James Chu, chef y propietario del restaurante So Chinese de San Francisco, decidió cerrar hace unos días su negocio, y para explicar sus motivos pegó dos notas manuscritas en la puerta. La primera ya situaba la acción en pleno clímax dramático: “Estamos cerrados por VOSOTROS (clientes)”. La segunda explicaba los motivos de la acusación: “Sí, usamos GMS (glutamato monosódico). No creemos en la comida ecológica. Y... nos importa una mierda el gluten”.

Este caso de cartelismo pasivo-agresivo demuestra un hartazgo supino ante las exigencias de la clientela. Para entenderlo, uno debe imaginar hordas de progres quimiofóbicos y yogui-mamás jipitruscas —especies ambas nada escasas en California— dando la tabarra desayuno, comida y cena porque hay glutamato, pesticidas, transgénicos, gluten y otras modernas encarnaciones de Belcebú en su plato.

Ante la difusión que el hecho tuvo en los medios, el hostelero colgó un segundo cartel, esta vez escrito en ordenador. Aunque el mensaje era más templado, no estaba exento de cierta furia residual: “Trabajamos duro para satisfacer a todo el mundo, pero no podemos. Si eres difícil de complacer, por favor vete a otro sitio”. Traducido: plastas no, gracias.

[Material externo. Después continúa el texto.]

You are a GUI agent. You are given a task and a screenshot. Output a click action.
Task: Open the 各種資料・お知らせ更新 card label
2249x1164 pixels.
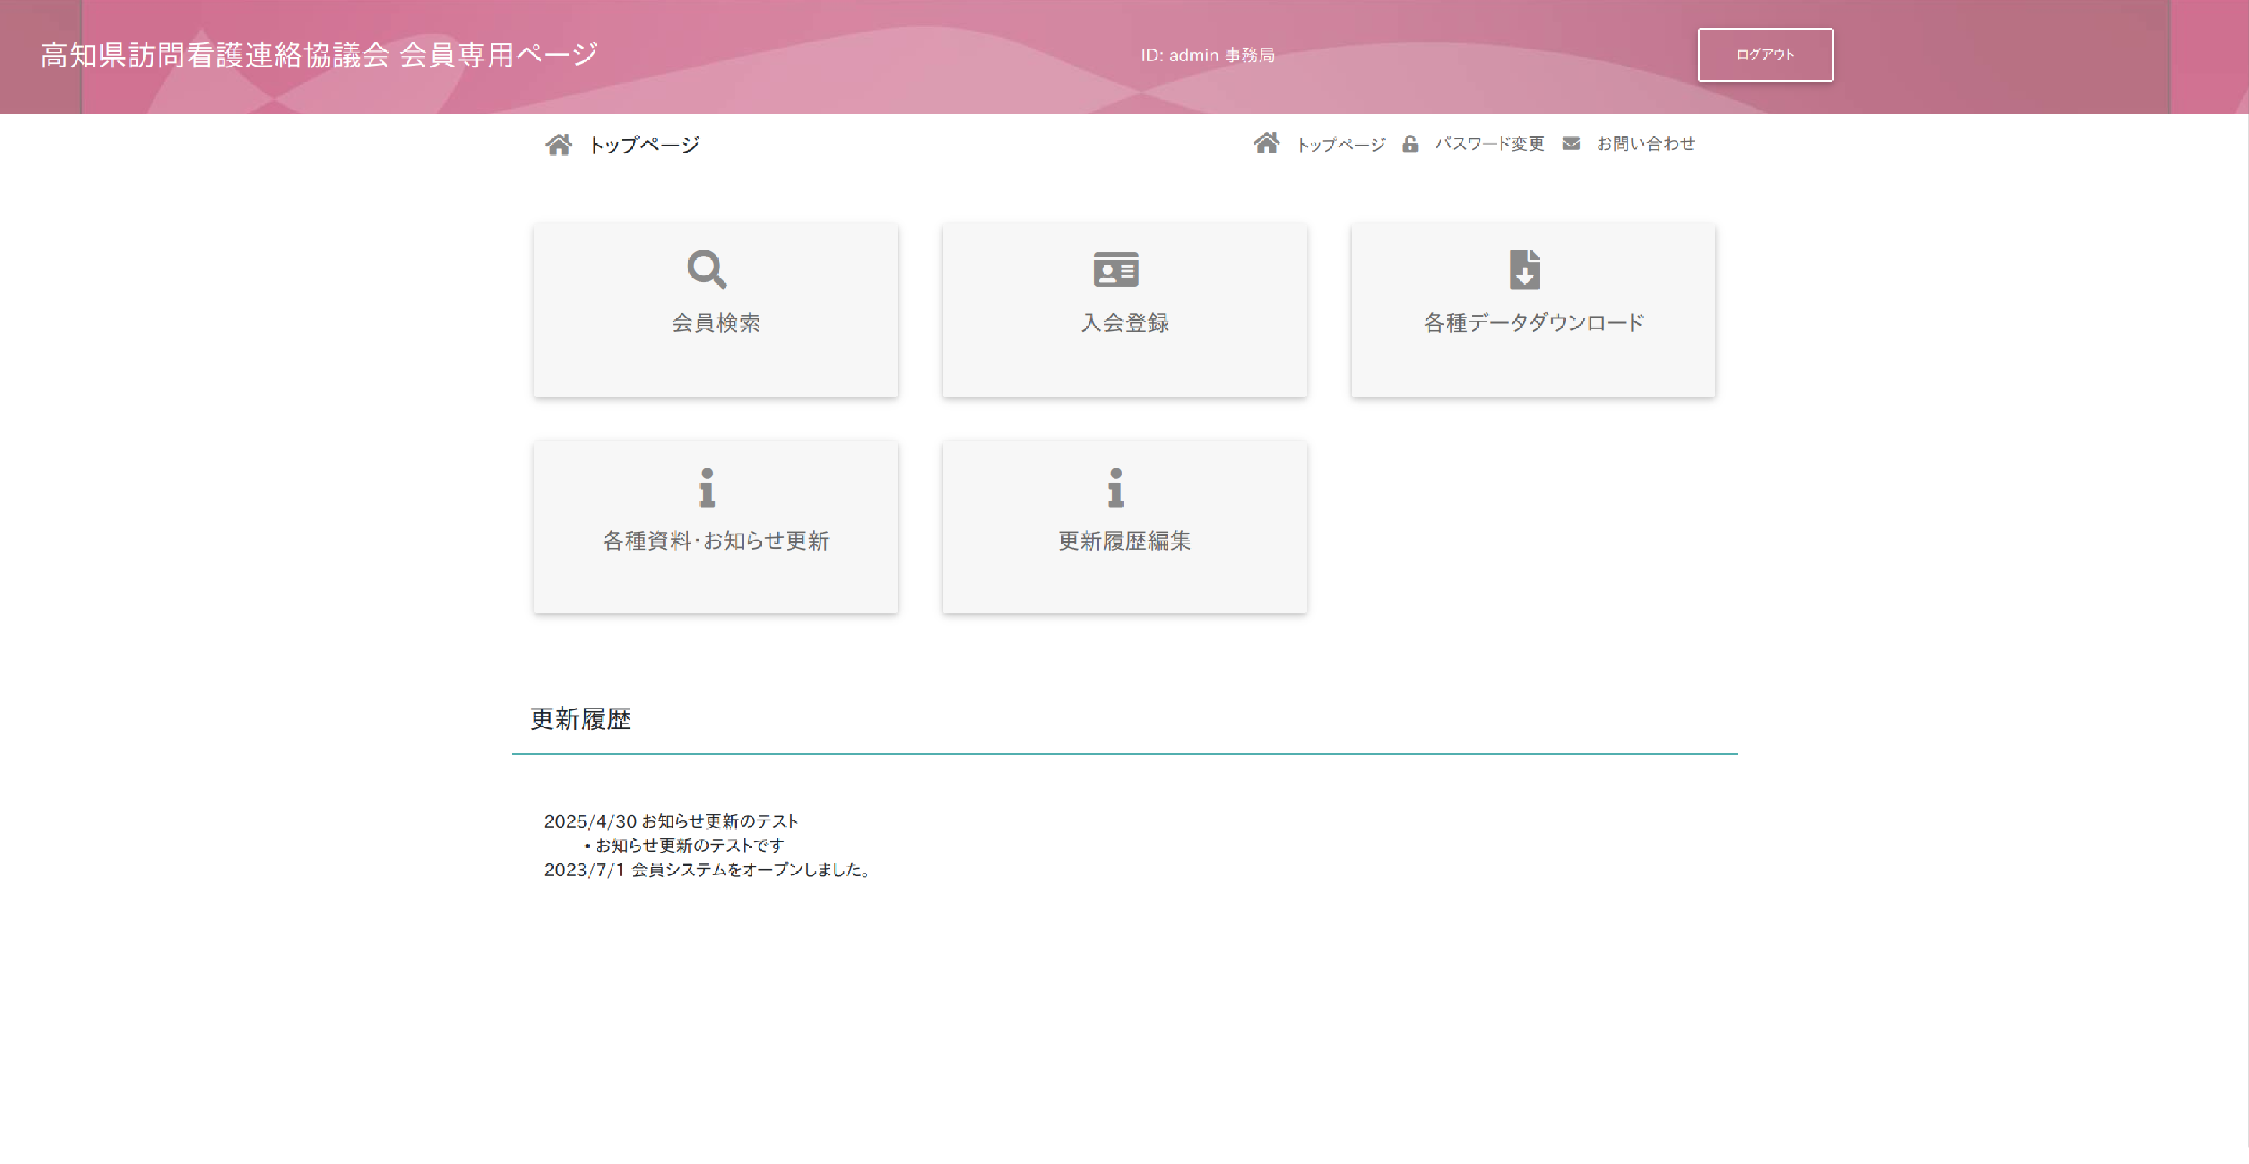[x=715, y=541]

Como era de esperar, el caso ha partido en dos a las redes sociales. Desde un bando han calificado a Chu de borde, idiota y maleducado. Desde el otro, le han colmado de parabienes por su valentía. ¿Que dónde me colocaría yo? Pues más bien en el segundo grupo. Simpatizo con este señor porque escribió lo que pocos en su profesión se atreven a decir. Porque clama contra una máxima que siempre he detestado: la de que el cliente siempre tiene razón, cuando más de una vez el cliente es un imbécil que de ninguna manera la tiene. Y porque, en última instancia, lo suyo es un grito contra esa tontería muy primer mundo con la que muchos se aproximan a un hecho tan simple como el comer.